**SOAL LATIHAN 1:**
Sebutkan kedelapan standar yang dipersyaratkan oleh BSNP menurut kutipan sumber di bawah ini.
**SOAL LATIHAN 2:**
Tentukan apakah setiap pernyataan berikut sesuai dengan kutipan sumber di bawah ini. Jawab ya atau tidak, lalu kutip kata-kata yang menjadi dasarnya.
(a) SMP masuk dalam pendidikan dasar sejak berlakunya kurikulum 2004.
(b) Standar Proses ditetapkan dengan Permendiknas nomor 22 tahun 2006.
(c) Standar-standar dalam pengembangan pendidikan dipersyaratkan oleh Badan Standar Nasional Pendidikan.

**KUTIPAN SUMBER:**
>>>>>

Selasa, 15 Januari 2013
KAJIAN PENDIDIKAN TINGKAT SMP
KAJIAN PENDIDIKAN TINGKAT SMP
1. Kajian Perkembangan Pendidikan SMP
Sejak berlakunya kurikulum 2004, Sekolah Menengah Pertama (SMP) yang awalnya berada dalam pendidikan lanjutan kini masuk dalam pendidikan dasar. Dijadikannya SMP sebagai pendidikan dasar dilandasi oleh wajib belajar (wajar) 9 tahun bagi anak usia wajib belajar di SMP 6 sampai 18 tahun (6 sampai 12 tahun di SD dan 13 sampai 18 tahun di SMP).
Untuk meningkat kualitas pendidikan dasar di SMP perlu pengembangan pendidikan di SMP sesuai dengan tuntutan perkembangan zaman. Ada pun kajian dalam pengembangan pendidikan secara umum meliputi 8 (delapan) standar yang dipersyaratkan oleh Badan Standar Nasional Pendidikan (BSNP). Standar tersebut meliputi: 1) Standar Isi (Permendiknas nomor 22 tahun 2006 ), 2) Standar Proses (Permendiknas nomor 41 tahun 2007), 3) Standar Pendidik dan Tenaga Kependidikan (Permendiknas nomor 12 tahun 2007), 4) Standar pengelolaan (Permendiknas nomor 19 tahun 2007), 5) Standar Pembiayaan (Permendiknas nomor 69 tahun 2009), 6) Standar Sarana dan prasarana (Permendiknas nomor 24 tahun 2007), 7) Standar penilaian (Permendiknas nomor 20 tahun 2007), dan 8) Standar Kompetensi Lulusan (Permendiknas nomor 23 tahun 2006). Untuk mengetahui lebih jelas kondisi yang ada, bagian-bagian ini akan dibahas pada tingkatan makro, mezo, dan mikro.

<<<<<

**DAFTAR ENTRI:**

>>>>>

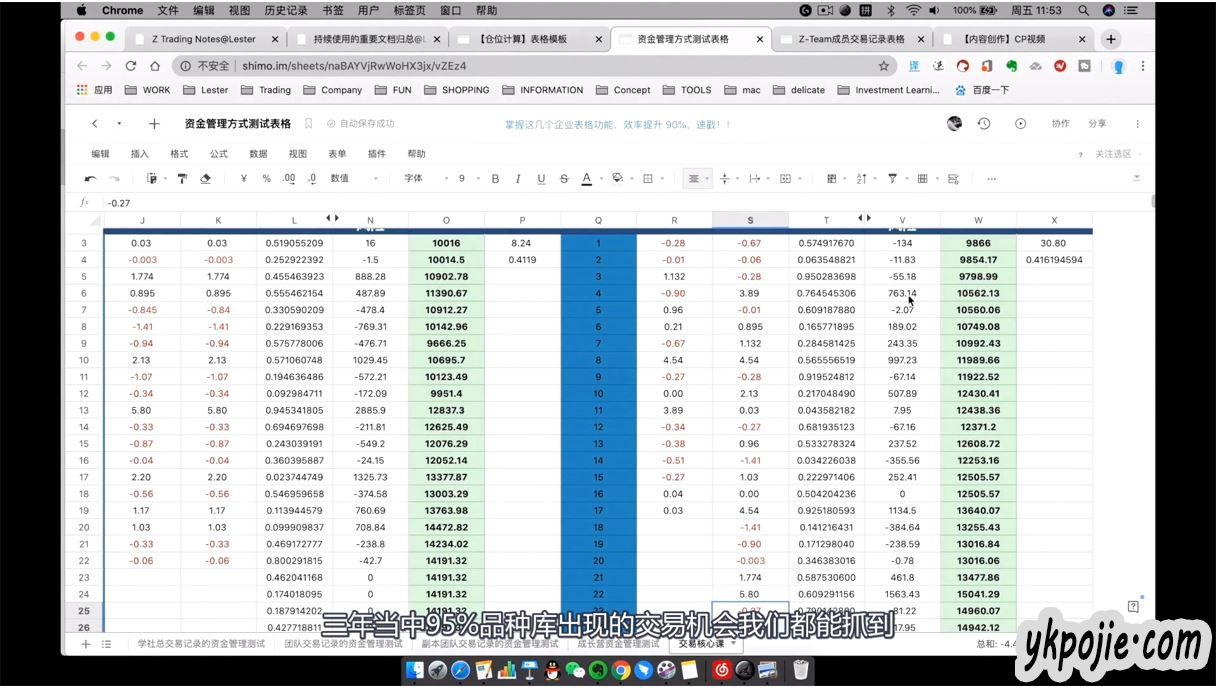Screen dimensions: 1218x688
Task: Click the 分享 share button
Action: [1097, 124]
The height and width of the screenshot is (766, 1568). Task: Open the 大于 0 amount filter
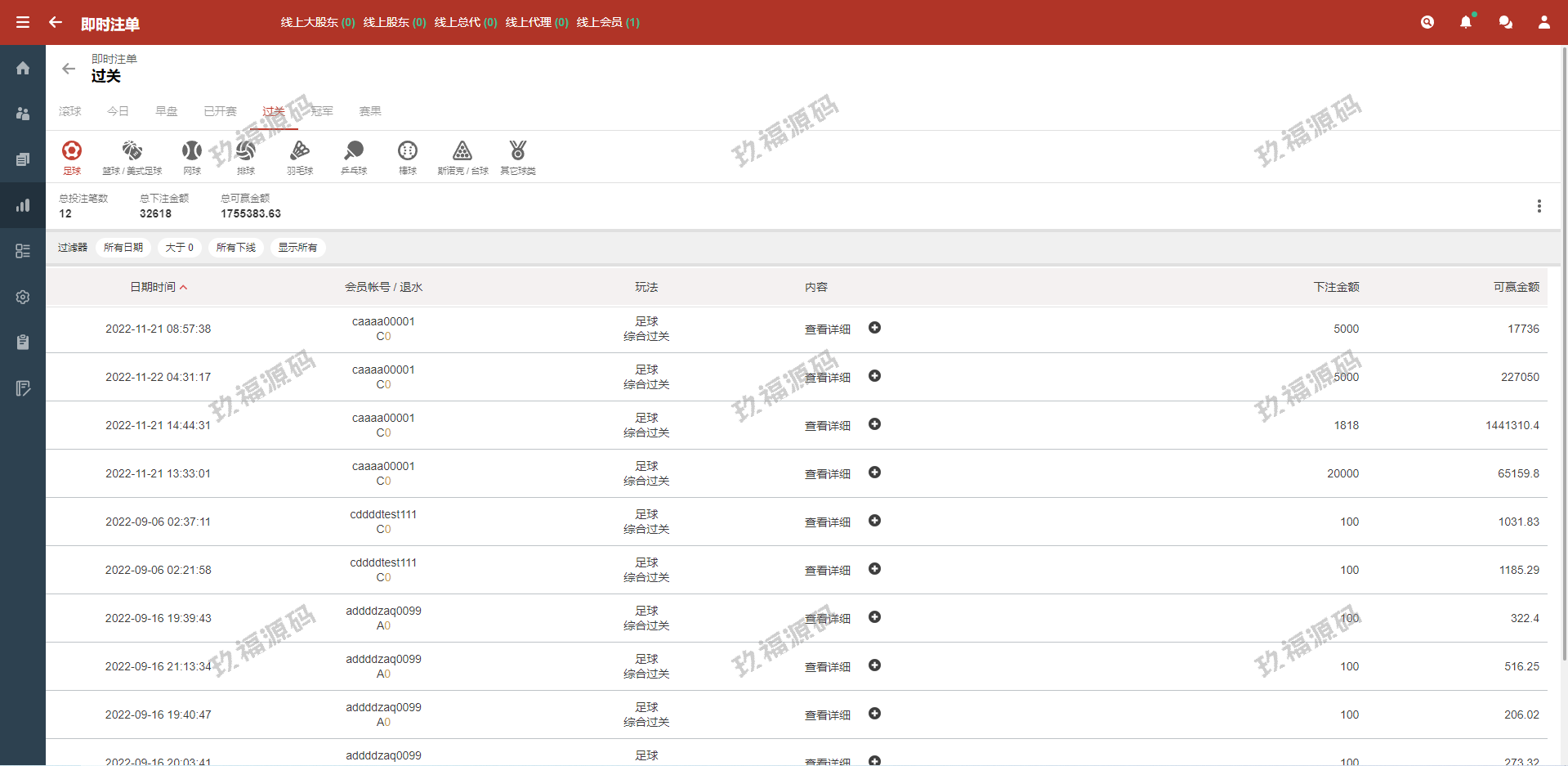[180, 248]
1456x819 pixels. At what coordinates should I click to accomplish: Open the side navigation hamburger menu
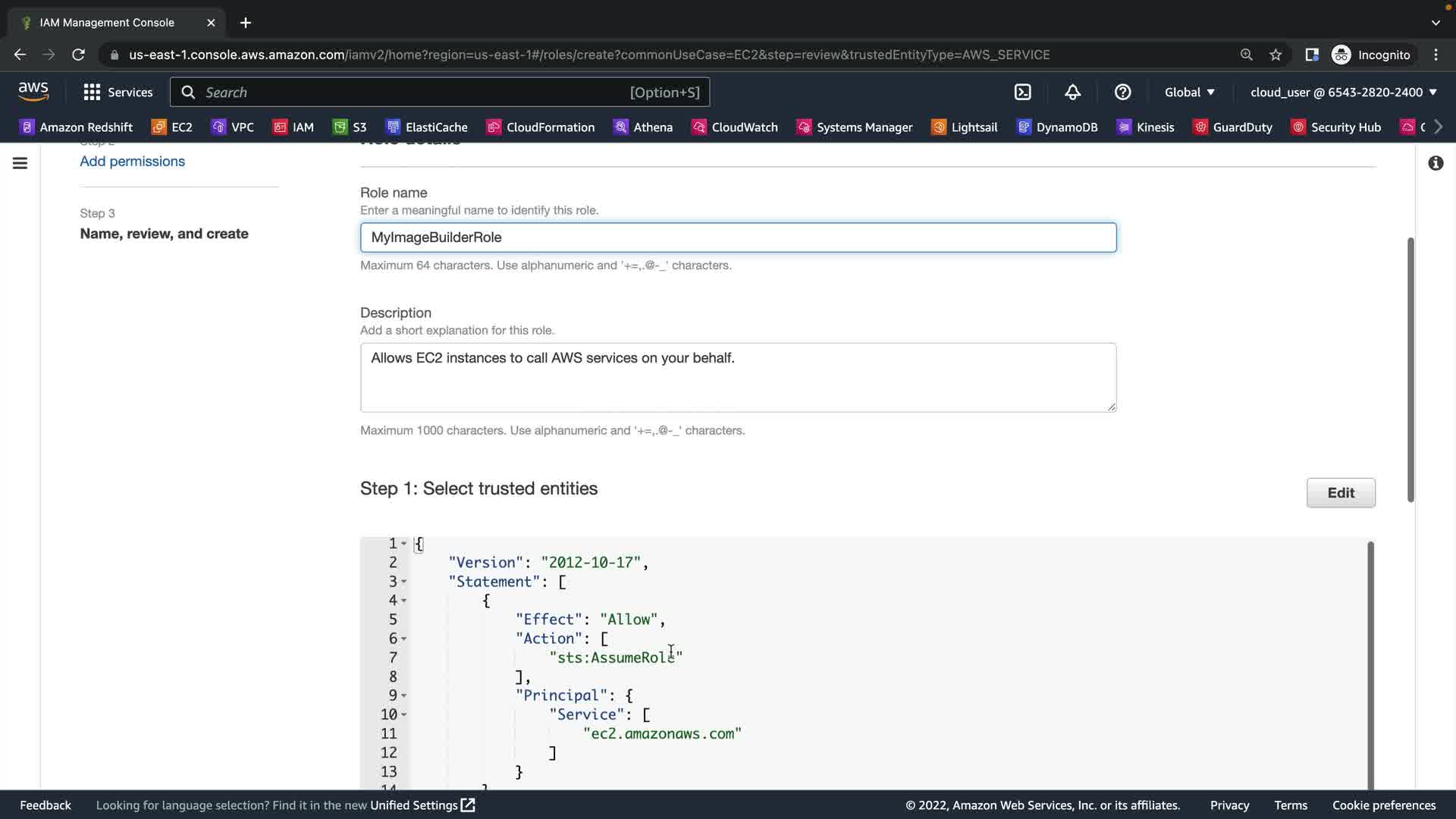click(x=20, y=163)
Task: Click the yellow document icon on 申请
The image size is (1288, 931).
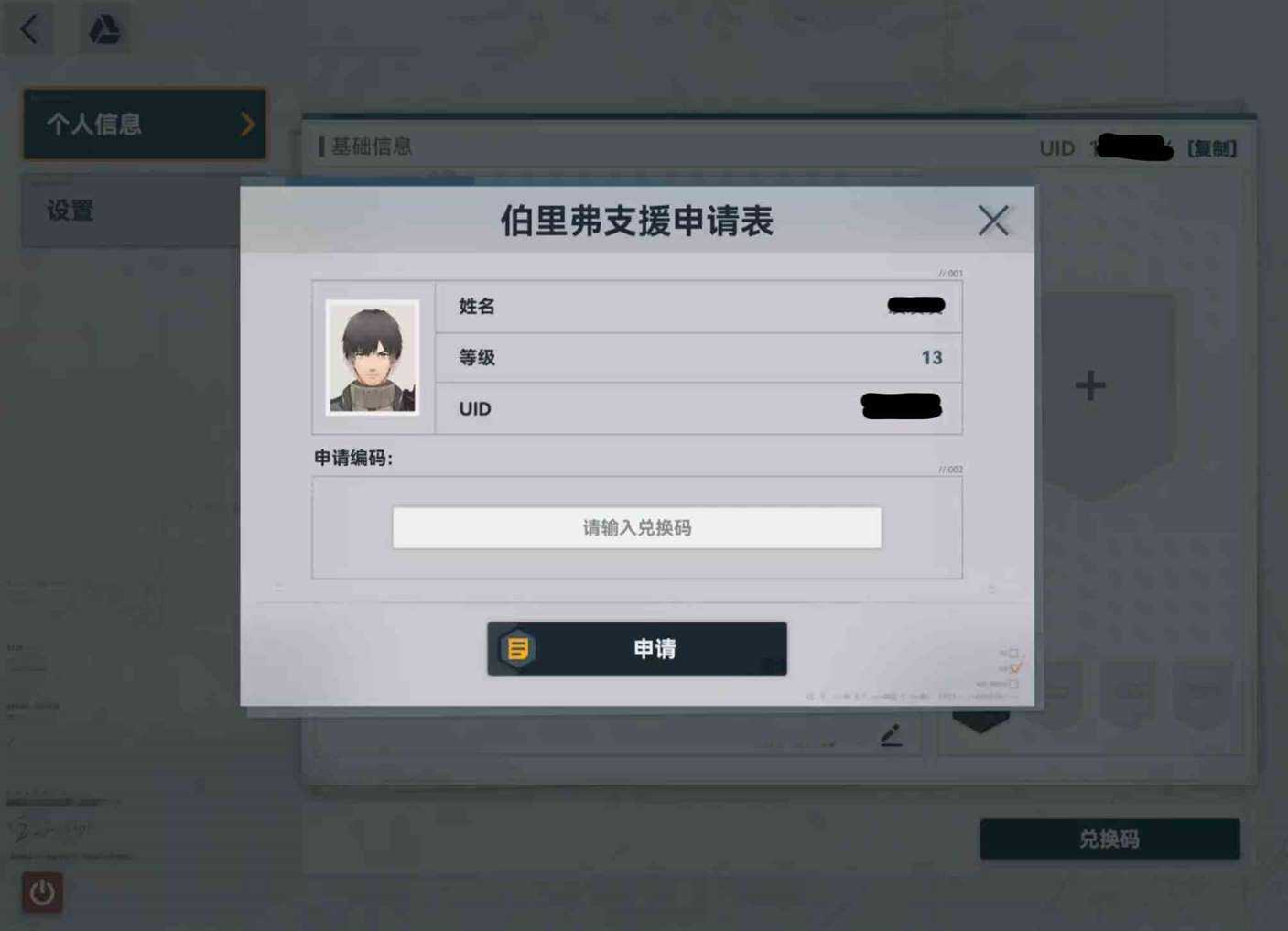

<<<<<

**JAWABAN 1:**
1) Standar Isi
2) Standar Proses
3) Standar Pendidik dan Tenaga Kependidikan
4) Standar pengelolaan
5) Standar Pembiayaan
6) Standar Sarana dan prasarana
7) Standar penilaian
8) Standar Kompetensi Lulusan

**JAWABAN 2:**
(a) Ya: "Sejak berlakunya kurikulum 2004, Sekolah Menengah Pertama (SMP) yang awalnya berada dalam pendidikan lanjutan kini masuk dalam pendidikan dasar."
(b) Tidak: "2) Standar Proses (Permendiknas nomor 41 tahun 2007)"
(c) Ya: "8 (delapan) standar yang dipersyaratkan oleh Badan Standar Nasional Pendidikan (BSNP)"